They stood for a few minutes while Stokey finished a cigarette. Traffic noise drifted over from Route 87, across the soybean fields. The moon had risen, almost light enough to read by. Joe pulled a folded envelope from his shirt pocket. “Got this today,” he said, running his finger along the torn edge. “From the bank.”
“Uh-oh.”
“Yeah.” He looked at Stokey. “Foreclosure. I must have called six times since August, trying to talk them into a workout, but no go. They’re taking the house.”
“When?”
“Don’t know.”
“Harrell and his wife, they’re still in their place. Haven’t paid a dime since March. Sheriff’s even been out, and Harrell just says he’s working on it, shows another letter, and they let it go.”
“Working on what?” Joe didn’t know Harrell well, but once he’d seen him walking through the neighborhood at dawn, checking trash bags. “Buying Hot Lotto tickets?”
“It’s a game. The bank, they don’t really want to foreclose, because then they’re stuck with it. People ain’t exactly lining up to buy houses around here, you notice that? You could string them out for months, just like Harrell.”
Joe had thought about it, but he shook his head. “That wouldn’t be right.”
Stokey grimaced. “What’s not right is the whole fucking system. Everything’s rigged for the fat boys.”
The screen door at the back of the church banged, and a shadowed figure came out, carrying two sacks. A family allotment. Joe thought he recognized the woman, but she went by without greeting them, got in her car, and drove away.
“I’m leaving,” Joe said.
“Marjo’s gone, my job is gone, the house is going. I got nothing to do here.”
“Yeah, but—” Stokey didn’t seem to know what to say. “Where?”
“Connecticut.”
“Connecticut? What the hell for?”
“I’m going to…” Joe stopped. When he said it out loud, it sounded stupid.
“What?”
“Valiant lives there. His office is in New York City, but he lives in some little town in Connecticut. I want to talk to him.”
“Talk to him?”
“Ask him why he did it. Ask him to make things right.”
Stokey made a choking noise. He put his hands up, then dropped them. “Why the fuck would Valiant talk to you? Why would he even see you?”
“I’ll make an appointment.” Joe straightened up. “Look, he’s another human being, right? We’re all walking the earth. Maybe he just needs to see things clear.”
“That’s just plain—Valiant’s not walking the earth, not the same one as you and me. He’ll probably have you arrested. You can spend your golden years at Fort Madison.”
“I don’t think so.” Joe shifted the sack of food he’d never put down. “But it doesn’t matter. I’ve got nothing to do here. Seems worth a shot.”
They fell silent. Stokey’s energy faded. A light wind rustled the bean fields.
“You got to get in there,” Joe said finally. “They’re closing up, and Annie’s waiting on you.”
“Yeah.” Stokey started to move off. “Hey, when are you leaving?”
“Tomorrow.”
“Tomorrow?
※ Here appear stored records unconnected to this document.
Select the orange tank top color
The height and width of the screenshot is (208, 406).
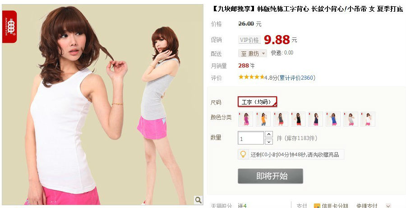click(263, 119)
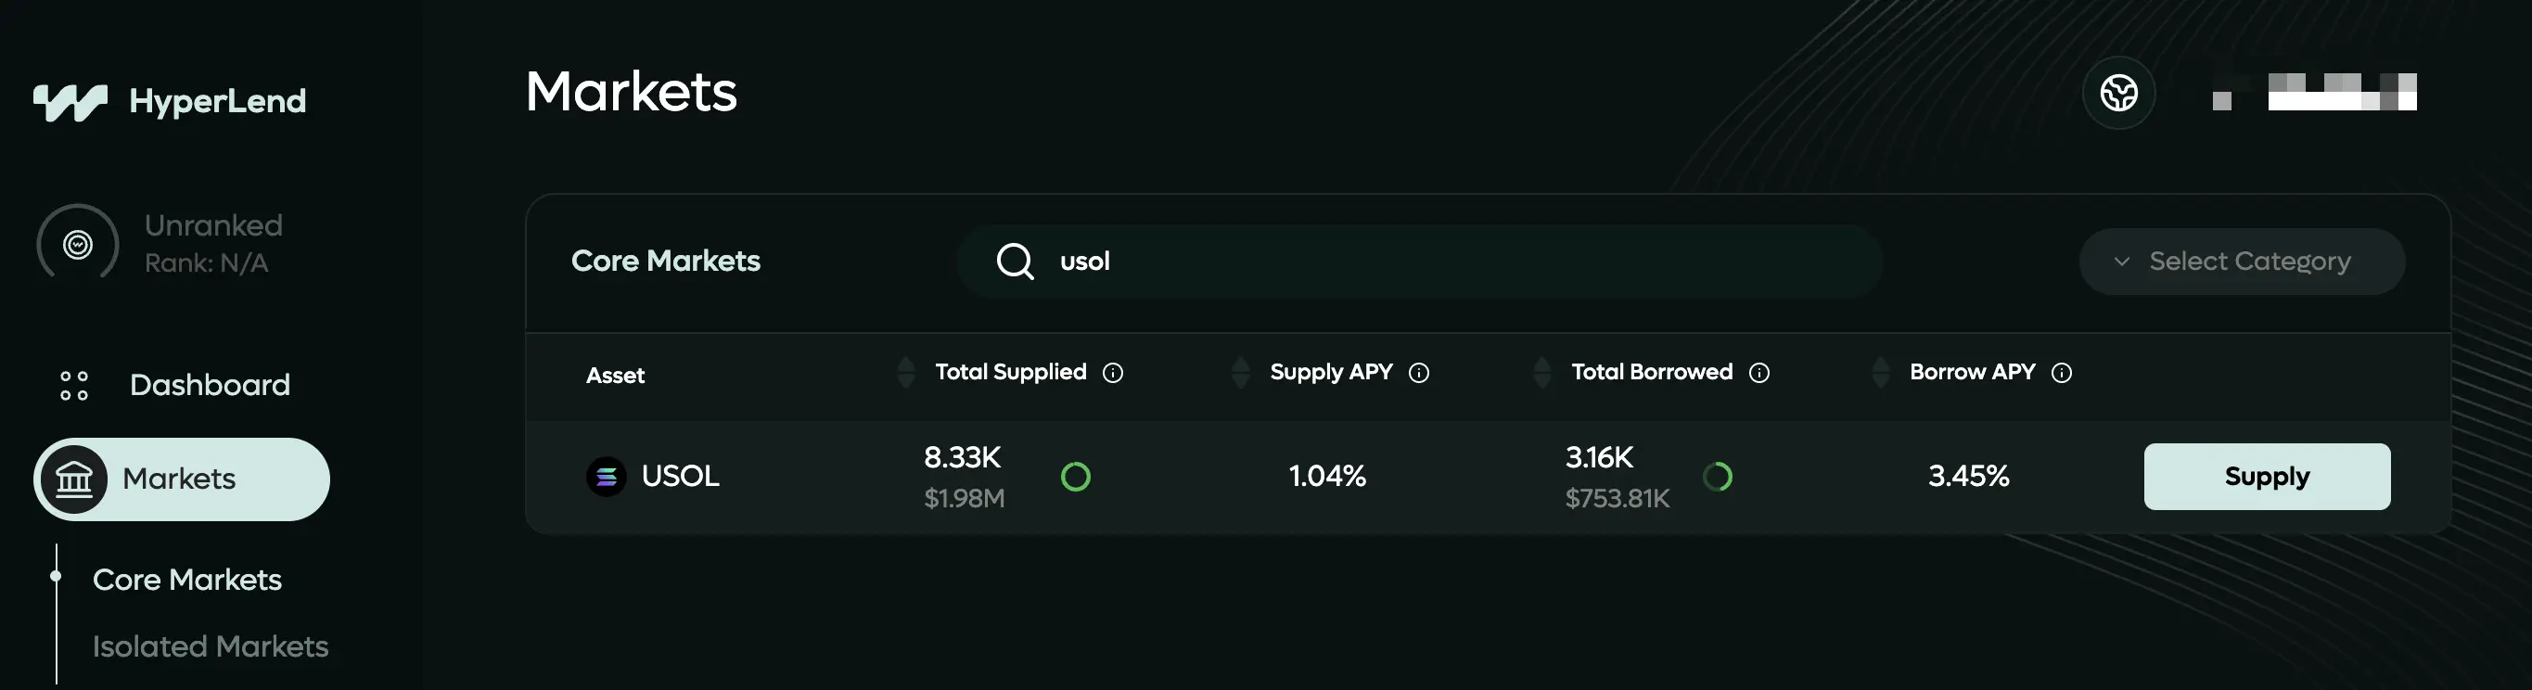Click the HyperLend logo icon
2532x690 pixels.
click(70, 102)
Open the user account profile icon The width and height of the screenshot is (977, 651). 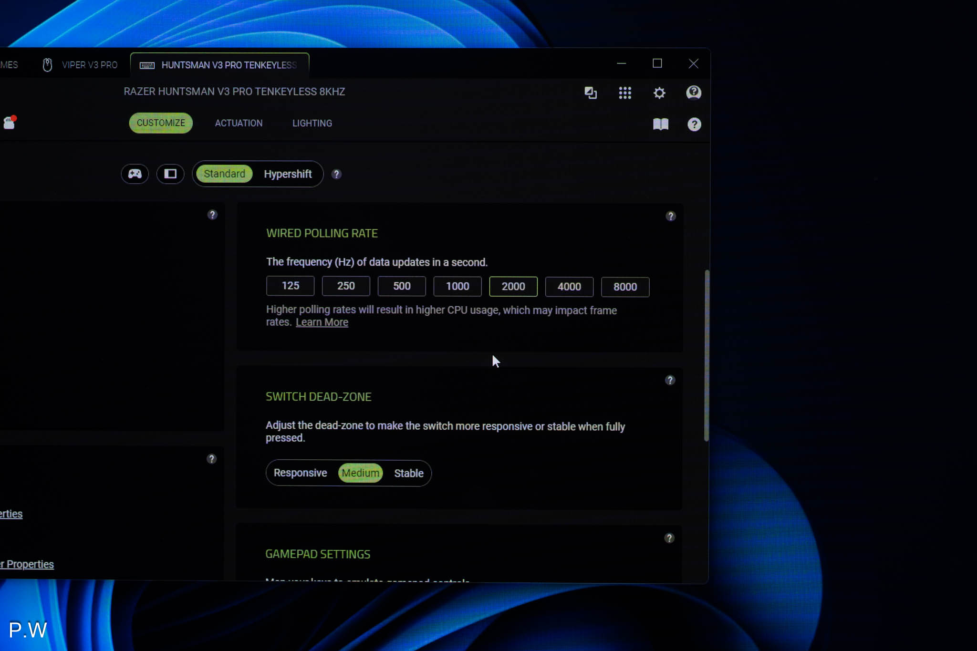pyautogui.click(x=694, y=93)
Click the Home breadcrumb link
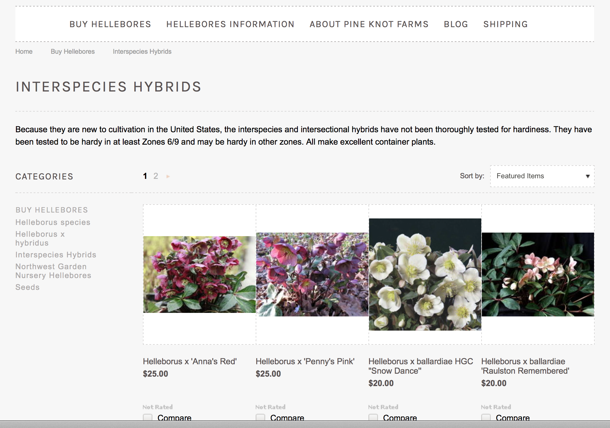This screenshot has width=610, height=428. pos(24,51)
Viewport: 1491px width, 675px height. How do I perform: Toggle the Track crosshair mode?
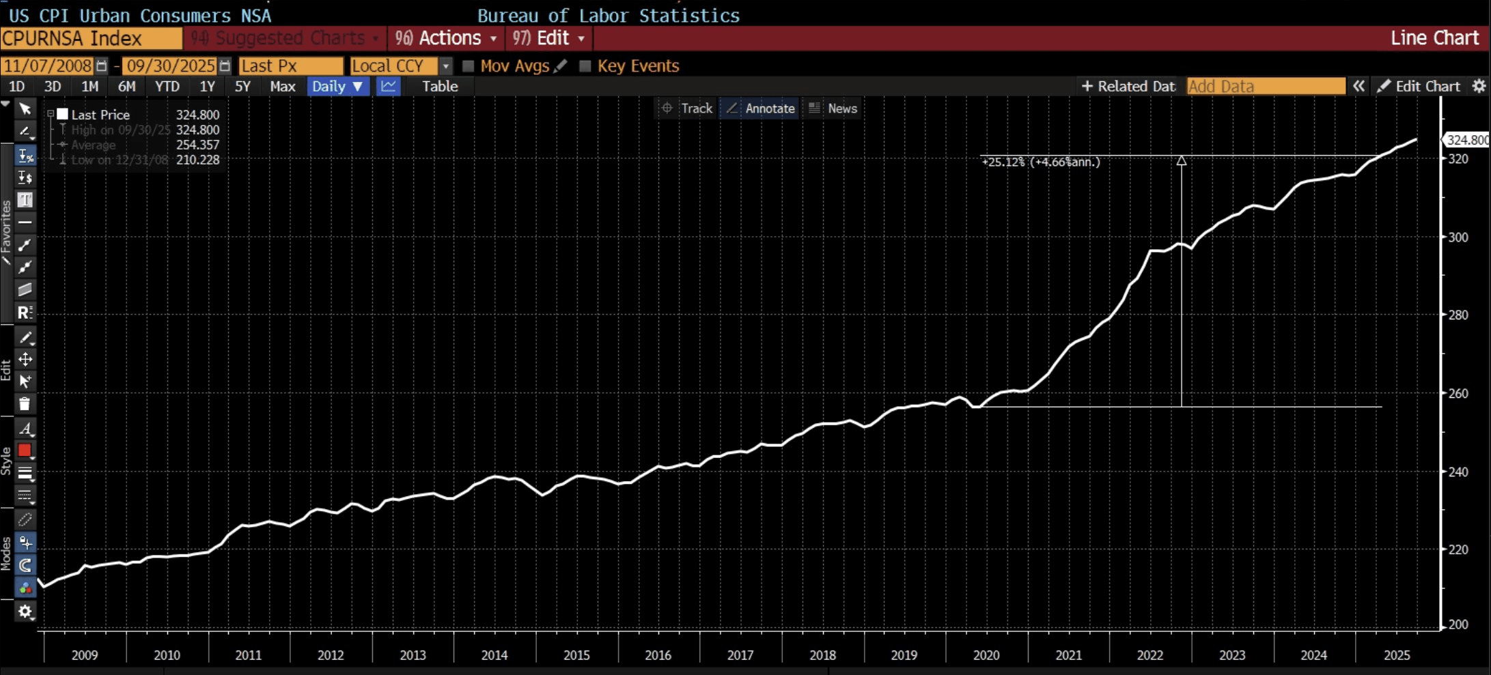point(687,109)
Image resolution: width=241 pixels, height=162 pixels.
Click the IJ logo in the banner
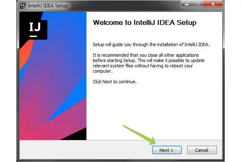pyautogui.click(x=35, y=29)
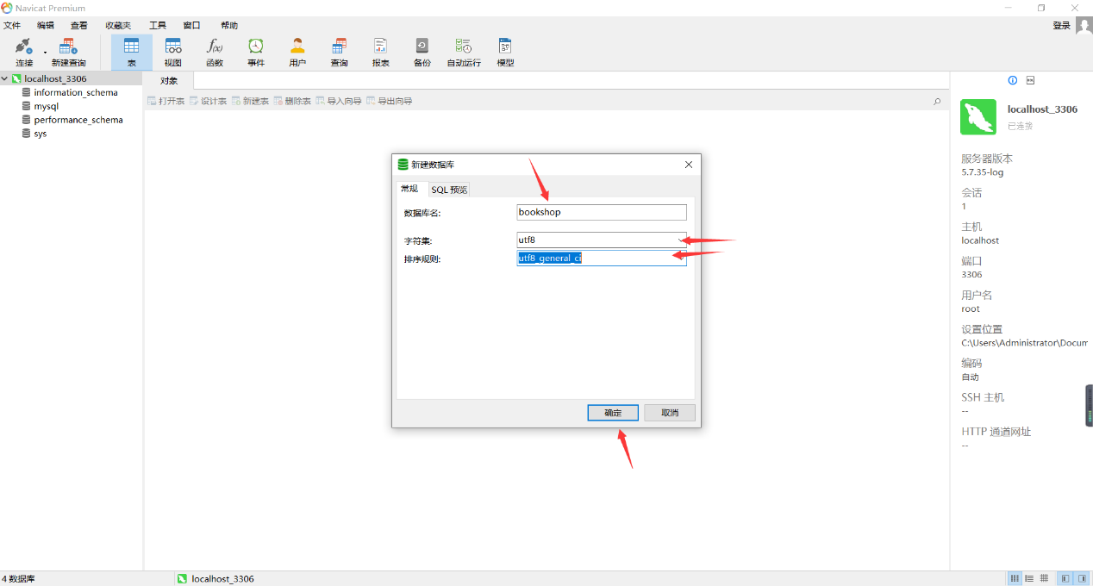The image size is (1093, 586).
Task: Start a 新建查询 (New Query)
Action: click(68, 50)
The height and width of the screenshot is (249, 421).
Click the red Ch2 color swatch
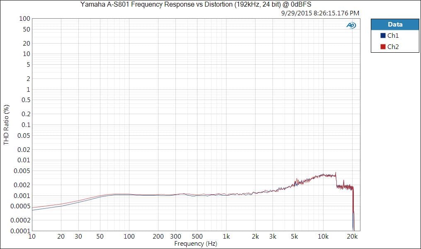382,47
When are you coming back?”
“When it’s done.” Joe felt—not happy, but somehow… eager. “When it’s done.”
MANHATTAN WASN’T SO bad.
Joe had been there before, but not since he was in the service—for some reason he’d been shipped home via Germany, even though the West Coast was a lot closer to Vietnam. New York in the early seventies had been spiraling into chaos, bankruptcy, and gang violence, and that’s how Joe remembered it. But the modern city was all clean streets and shiny buildings. He didn’t recognize Times Square at all.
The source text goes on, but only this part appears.